Wall Street's major averages finished lower on Wednesday as investors grew concerned over the uncertain fate of a U.S. coronavirus stimulus deal.
The Dow Jones Industrial Average slid 165.81 points, or 0.58 percent, to 28,514.00. The S&P 500 fell 23.26 points, or 0.66 percent, to 3,488.67. The Nasdaq Composite Index sank 95.17 points, or 0.80 percent, to 11,768.73.
Eight of the 11 primary S&P 500 sectors declined, with consumer discretionary down 1.43 percent, leading the laggards. Industrials closed up 0.54 percent, the best-performing group.
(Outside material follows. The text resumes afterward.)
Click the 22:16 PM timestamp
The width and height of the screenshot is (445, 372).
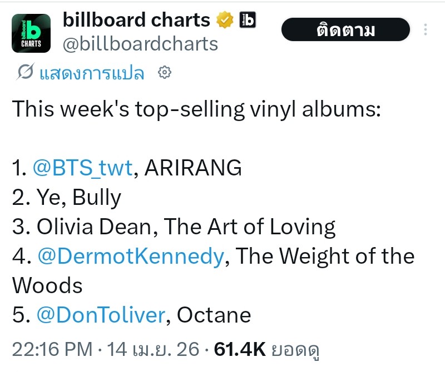coord(52,349)
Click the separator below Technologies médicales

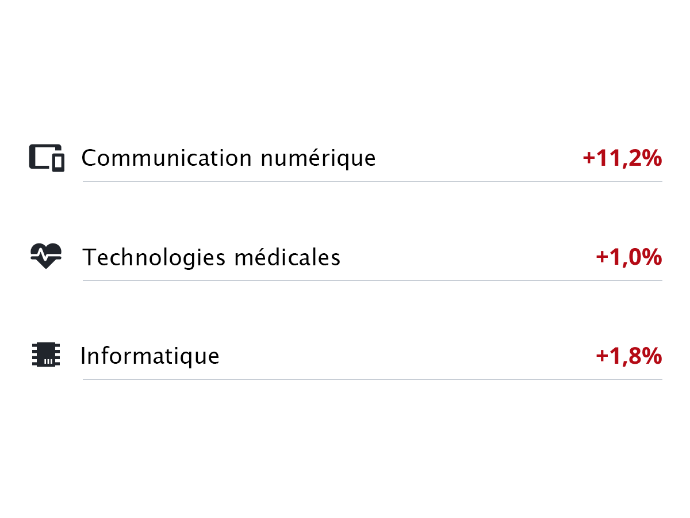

U.S.-listed Chinese companies traded mostly lower, with six of the top 10 stocks by weight in the S&P U.S. Listed China 50 index ending the day on a downbeat note.
Investors continued to look for clues on new stimulus. An impasse among U.S. lawmakers in Washington has somewhat dimmed hopes that more COVID-19 relief aid would come to fruition before the election.
"We have two sides that are very far apart in terms of arriving at some form of stimulus, and I do not think it is likely we see a breakthrough before the election," Mitch Zacks, CEO at Zacks Investment Management, said in a note Wednesday.
Looking ahead, analysts said markets will remain sensitive to news of fiscal support in the lead-up to the election.
Meanwhile, Wall Street pored through newly-released earnings reports.
Goldman Sachs on Wednesday delivered quarterly results that well exceeded consensus estimates. Its shares rose 0.2 percent.
Bank of America shares fell more than 5 percent after its earnings topped expectations and overall revenue missed estimates.